Dibujo de Gilberto K. Chesterton |
Tener sentido del humor es un buen signo de salud mental. Porque el humor, del que brotan la sana ironía, la risa fresca, la alegre carcajada, implica la percepción de lo absurdo, de lo contradictorio, de lo desproporcionado, de lo deforme. Y es condición imprescindible para esta percepción el ser dueño de un intelecto sano, capaz de contemplar y comprender al ser en su armonía y en el resplandor de su belleza.

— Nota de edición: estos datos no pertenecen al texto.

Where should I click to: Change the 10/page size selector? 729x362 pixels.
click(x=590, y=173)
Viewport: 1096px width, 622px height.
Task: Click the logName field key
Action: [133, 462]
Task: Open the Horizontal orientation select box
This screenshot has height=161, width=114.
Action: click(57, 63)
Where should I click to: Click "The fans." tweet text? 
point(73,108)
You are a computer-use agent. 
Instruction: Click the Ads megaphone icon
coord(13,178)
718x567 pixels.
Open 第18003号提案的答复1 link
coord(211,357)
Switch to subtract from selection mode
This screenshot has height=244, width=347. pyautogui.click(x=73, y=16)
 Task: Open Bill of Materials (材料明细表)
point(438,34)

Por eso el humor verdadero es un privilegio
del pensamiento realista. El mundo moderno, sumergido en el devenir
heraclitiano, se ha vuelto incapaz de percibir lo absurdo, lo contradictorio.
Su inteligencia ha roto el orden del ser, cerrada en su propia conciencia, ha
apostatado de los primeros principios, negado su evidencia inmediata. El humor
marxista no es auténtico y por tanto no es humor. Es ácido, agrio, corrosivo,
una herramienta de lucha dialéctica al servicio de la destrucción, de la
disgregación. Ello se debe a que el marxista, al introducir la contradicción
en el mismo corazón de la realidad, se vuelve ciego para contemplar la armonía
de las formas y, por tanto, del ridículo de lo deforme.

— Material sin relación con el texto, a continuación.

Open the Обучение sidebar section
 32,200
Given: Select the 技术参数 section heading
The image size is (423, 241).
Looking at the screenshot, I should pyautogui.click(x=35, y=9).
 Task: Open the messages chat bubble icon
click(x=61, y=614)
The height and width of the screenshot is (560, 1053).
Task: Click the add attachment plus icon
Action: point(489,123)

Dios se ríe del impío, dice la Escritura.
Quien combate el buen combate de la Verdad, necesita del humor como de un
ingrediente imprescindible para la salvaguarda de su equilibrio intelectual,
psíquico, e incluso hepático. Porque el mal, manifestado en el error, en la
mentira, en el pecado, no sólo es trágico y perverso: es cómico, es ridículo.
Sería sólo trágico si el principio del mal fuera un Dios malo, como el de los
maniqueos o el de los persas. Pero el diablo es una creatura a la que su
absurda soberbia lleva a querer igualarse con el Creador. Es el “mono de Dios”
y, a la larga, su imitación deviene una parodia lamentable. La Edad Media tomaba
muy en serio al Adversario. Pero también sabía burlarlo y burlarse de su jeta
siniestra y deforme.
Todo lo que es falso y pecaminoso lleva el
sello de lo satánico y, por lo mismo, participa irremediablemente de su carácter
simiesco. Quien no sea capaz de comprenderlo, podrá combatir por el Bien y la
Verdad, pero su combate adquirirá el tono oscuro y amargo propio del calvinismo
o de los jansenistas. En el buen combate es menester combatir con alegría, no
la alegría ruidosa y superficial que nace de un optimismo tan ciego como
estúpido, sino aquélla otra serena y profunda, propia de quien lleva en su alma
como una semilla la incoación de la gloria, la paz y el gozo de la victoria
final. Quien lucha por la Verdad con amargura, transforma la Verdad en una
cosa amarga, que repele y que repugna. No basta luchar por la Verdad: hay que
amarla y hacerla amar. Porque la Verdad, que es Bien y es Belleza suprema y
armonía, es en sí misma e infinitamente amable.